Tuesday, February 20, 2007

From the New Scientist

From New York Times to Mark Thoma's site, more and more articles are appearing which many may consider leftist. Hopefully, as Daniel Bell said, the age of big ideologies is over and many are discussing issue by issue for the general good. In this direction are the current editorials in New Scientist (20th February, 2007). Recently there has been condemnation of Indonesia, including in some of the science blogs, for withholding birdflu samples. The editorial (unfortunately needs subscription) supports Indonesia's stand:

"In a fair world, Indonesia would send its virus to the best labs and share in any vaccine made from it. In our world, Indonesia sends off its virus, companies make vaccine from it and sell it to countries that can pay. Indonesia is not one of them, and neither are the other countries suffering badly from H5N1.
Indonesia is treating this as a case of biopiracy. Like other tropical countries, it is a hotspot of biodiversity. For decades foreign companies have helped themselves to its plants, microbes or whatever, and made lucrative products from them. In response, it has passed laws to stop exports of genetic material without agreement. It is invoking such a law to control samples of H5N1 and asking developed countries to respect the sort of intellectual property rules that they themselves have imposed for decades."

The rest of the editorial needs subscription. I hope that New Scientist can take a leaf out of its own book and make such editorials and articles accessible to all.
The second editorial is about the travails of a young scientist:
"This week a paper is published by a young researcher named Shahriar Afshar describing an experiment that he believes explodes an 80-year-old orthodoxy in quantum theory (see "Quantum rebel wins over doubters"). It has been a long road. Afshar failed to post his paper on the Arxiv database apparently because of a mix-up over his affiliation. Journals rejected it out of hand. New Scientist covered his work after quantum physicists advised us that, right or wrong, it raised important issues. Regrettably, Afshar was then chastised for talking to the press.

Aspiring scientists should expect to run the gauntlet of their peers, but they should not have to put up with the abuse to which Afshar was subjected, including attacks on his honesty and his religion. Why the extreme reaction? Perhaps people thought an experiment as simple as his must be wrong. Perhaps those who interpret quantum theory are unused to seeing their pronouncements put to the test. Whatever the reason, there can be no excuse for this kind of treatment."

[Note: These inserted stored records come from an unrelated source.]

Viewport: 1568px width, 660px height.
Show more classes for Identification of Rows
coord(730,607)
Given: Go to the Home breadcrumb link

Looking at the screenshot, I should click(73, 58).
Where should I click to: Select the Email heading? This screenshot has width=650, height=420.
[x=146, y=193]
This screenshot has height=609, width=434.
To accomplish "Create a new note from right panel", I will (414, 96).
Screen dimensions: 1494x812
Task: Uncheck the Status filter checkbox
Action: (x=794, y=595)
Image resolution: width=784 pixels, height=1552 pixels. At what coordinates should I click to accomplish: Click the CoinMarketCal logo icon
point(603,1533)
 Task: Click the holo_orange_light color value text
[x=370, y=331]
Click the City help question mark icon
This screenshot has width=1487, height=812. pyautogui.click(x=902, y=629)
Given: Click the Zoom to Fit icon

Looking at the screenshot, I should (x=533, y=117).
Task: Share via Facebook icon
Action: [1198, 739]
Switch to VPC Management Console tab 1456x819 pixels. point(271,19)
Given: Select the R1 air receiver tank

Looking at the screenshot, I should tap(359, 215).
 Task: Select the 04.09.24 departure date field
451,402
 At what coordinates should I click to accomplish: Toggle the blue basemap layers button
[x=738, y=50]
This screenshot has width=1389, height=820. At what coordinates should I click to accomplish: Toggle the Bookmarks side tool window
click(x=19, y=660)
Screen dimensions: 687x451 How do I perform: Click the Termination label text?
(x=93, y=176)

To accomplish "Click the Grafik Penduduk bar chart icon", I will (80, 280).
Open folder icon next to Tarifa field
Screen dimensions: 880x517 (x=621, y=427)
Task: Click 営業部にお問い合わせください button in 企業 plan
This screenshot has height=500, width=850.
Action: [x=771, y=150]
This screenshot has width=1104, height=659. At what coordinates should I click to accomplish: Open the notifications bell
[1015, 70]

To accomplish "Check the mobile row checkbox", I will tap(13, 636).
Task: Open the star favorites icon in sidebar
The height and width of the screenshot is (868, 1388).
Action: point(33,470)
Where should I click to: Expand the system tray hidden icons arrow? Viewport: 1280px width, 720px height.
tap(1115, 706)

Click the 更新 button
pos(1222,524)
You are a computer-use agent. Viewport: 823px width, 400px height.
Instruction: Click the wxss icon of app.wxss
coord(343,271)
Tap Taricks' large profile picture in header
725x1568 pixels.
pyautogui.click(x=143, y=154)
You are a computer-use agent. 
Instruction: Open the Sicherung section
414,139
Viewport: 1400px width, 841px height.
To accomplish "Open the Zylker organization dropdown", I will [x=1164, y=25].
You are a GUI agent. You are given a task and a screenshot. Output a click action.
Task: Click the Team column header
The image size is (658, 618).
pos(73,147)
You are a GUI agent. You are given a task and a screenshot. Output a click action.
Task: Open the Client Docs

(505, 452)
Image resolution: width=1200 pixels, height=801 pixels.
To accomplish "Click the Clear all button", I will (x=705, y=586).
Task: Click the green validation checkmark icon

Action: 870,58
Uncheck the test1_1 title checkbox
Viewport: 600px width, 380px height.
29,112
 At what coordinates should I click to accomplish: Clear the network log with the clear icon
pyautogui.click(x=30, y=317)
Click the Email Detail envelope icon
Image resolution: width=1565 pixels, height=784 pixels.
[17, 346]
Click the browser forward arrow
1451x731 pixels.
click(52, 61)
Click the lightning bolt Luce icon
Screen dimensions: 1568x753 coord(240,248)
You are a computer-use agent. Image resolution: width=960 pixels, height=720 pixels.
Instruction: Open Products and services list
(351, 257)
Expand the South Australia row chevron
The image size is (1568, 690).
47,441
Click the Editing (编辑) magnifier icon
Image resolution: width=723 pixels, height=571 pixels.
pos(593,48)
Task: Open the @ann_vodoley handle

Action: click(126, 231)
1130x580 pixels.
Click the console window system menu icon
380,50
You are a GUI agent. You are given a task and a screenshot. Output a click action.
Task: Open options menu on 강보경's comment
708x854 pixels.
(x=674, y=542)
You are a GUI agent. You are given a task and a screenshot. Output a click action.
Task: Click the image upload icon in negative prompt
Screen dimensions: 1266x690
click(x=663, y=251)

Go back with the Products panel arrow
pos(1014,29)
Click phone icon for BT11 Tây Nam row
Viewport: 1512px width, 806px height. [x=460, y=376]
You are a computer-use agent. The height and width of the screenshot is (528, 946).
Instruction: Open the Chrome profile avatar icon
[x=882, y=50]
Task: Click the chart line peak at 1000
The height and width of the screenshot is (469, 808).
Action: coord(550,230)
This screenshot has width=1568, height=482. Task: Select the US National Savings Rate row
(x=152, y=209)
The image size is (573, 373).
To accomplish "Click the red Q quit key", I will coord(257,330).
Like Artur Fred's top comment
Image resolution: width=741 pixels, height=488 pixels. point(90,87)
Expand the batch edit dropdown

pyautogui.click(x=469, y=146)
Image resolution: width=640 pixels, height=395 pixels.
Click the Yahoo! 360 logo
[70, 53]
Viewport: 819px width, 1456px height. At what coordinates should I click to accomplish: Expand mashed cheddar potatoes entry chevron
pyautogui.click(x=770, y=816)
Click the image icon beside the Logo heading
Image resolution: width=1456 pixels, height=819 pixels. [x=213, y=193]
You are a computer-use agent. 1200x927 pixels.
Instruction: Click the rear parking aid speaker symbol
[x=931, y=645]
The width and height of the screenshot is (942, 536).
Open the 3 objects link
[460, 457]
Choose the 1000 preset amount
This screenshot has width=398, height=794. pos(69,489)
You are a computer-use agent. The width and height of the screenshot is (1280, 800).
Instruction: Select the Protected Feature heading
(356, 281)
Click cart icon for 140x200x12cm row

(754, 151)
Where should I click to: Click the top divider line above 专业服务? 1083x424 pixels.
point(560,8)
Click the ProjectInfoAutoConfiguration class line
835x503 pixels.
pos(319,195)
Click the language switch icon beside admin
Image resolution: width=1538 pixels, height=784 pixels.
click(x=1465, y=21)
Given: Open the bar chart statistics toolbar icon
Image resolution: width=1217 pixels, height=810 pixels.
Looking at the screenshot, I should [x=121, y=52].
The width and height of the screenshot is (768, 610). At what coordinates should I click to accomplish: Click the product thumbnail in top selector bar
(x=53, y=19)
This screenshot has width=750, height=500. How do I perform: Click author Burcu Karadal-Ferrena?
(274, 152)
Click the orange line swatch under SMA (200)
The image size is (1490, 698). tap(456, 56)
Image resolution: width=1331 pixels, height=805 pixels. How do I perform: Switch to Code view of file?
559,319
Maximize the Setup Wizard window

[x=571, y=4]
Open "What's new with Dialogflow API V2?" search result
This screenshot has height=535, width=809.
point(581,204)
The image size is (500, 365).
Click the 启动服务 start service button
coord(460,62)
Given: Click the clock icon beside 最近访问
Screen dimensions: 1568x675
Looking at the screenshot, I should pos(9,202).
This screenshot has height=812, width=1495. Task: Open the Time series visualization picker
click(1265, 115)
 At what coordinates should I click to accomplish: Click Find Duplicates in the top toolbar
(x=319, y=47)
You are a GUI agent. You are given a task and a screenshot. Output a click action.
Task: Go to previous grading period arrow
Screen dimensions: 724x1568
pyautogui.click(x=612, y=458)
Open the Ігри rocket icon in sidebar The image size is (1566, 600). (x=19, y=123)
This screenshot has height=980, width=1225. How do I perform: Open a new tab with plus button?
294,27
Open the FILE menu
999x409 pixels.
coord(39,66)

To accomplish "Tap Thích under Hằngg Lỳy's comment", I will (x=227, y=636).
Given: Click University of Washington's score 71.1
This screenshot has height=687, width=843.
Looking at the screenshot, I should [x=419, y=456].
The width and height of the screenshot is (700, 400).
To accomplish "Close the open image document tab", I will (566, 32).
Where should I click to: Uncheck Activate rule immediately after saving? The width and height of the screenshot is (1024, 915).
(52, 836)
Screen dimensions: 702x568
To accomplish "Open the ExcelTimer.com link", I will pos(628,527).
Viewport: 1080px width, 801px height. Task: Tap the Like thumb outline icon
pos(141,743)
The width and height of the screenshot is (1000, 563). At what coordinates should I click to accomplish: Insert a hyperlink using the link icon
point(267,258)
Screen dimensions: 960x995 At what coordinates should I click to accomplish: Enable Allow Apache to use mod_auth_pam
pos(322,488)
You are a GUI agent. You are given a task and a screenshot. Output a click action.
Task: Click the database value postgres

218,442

Young scientists are increasingly being forced to go along with the prevailing orthodoxies and increase the research output of their seniors rather than persuing interesting and risky topics. In many universities tenures, increments, and promotions are measured by the number of papers rather than quality. And young researchers are pressurized to spend their most of their best productive years in such activities to increase the output of their seniors. The concept of universities where one is exposed to exciting ideas, connections between desciplines, connections to improving real life etc seem to be becoming more and more of a rarity as administrators, administrative type professors are increasing in numbers and taking over the universities.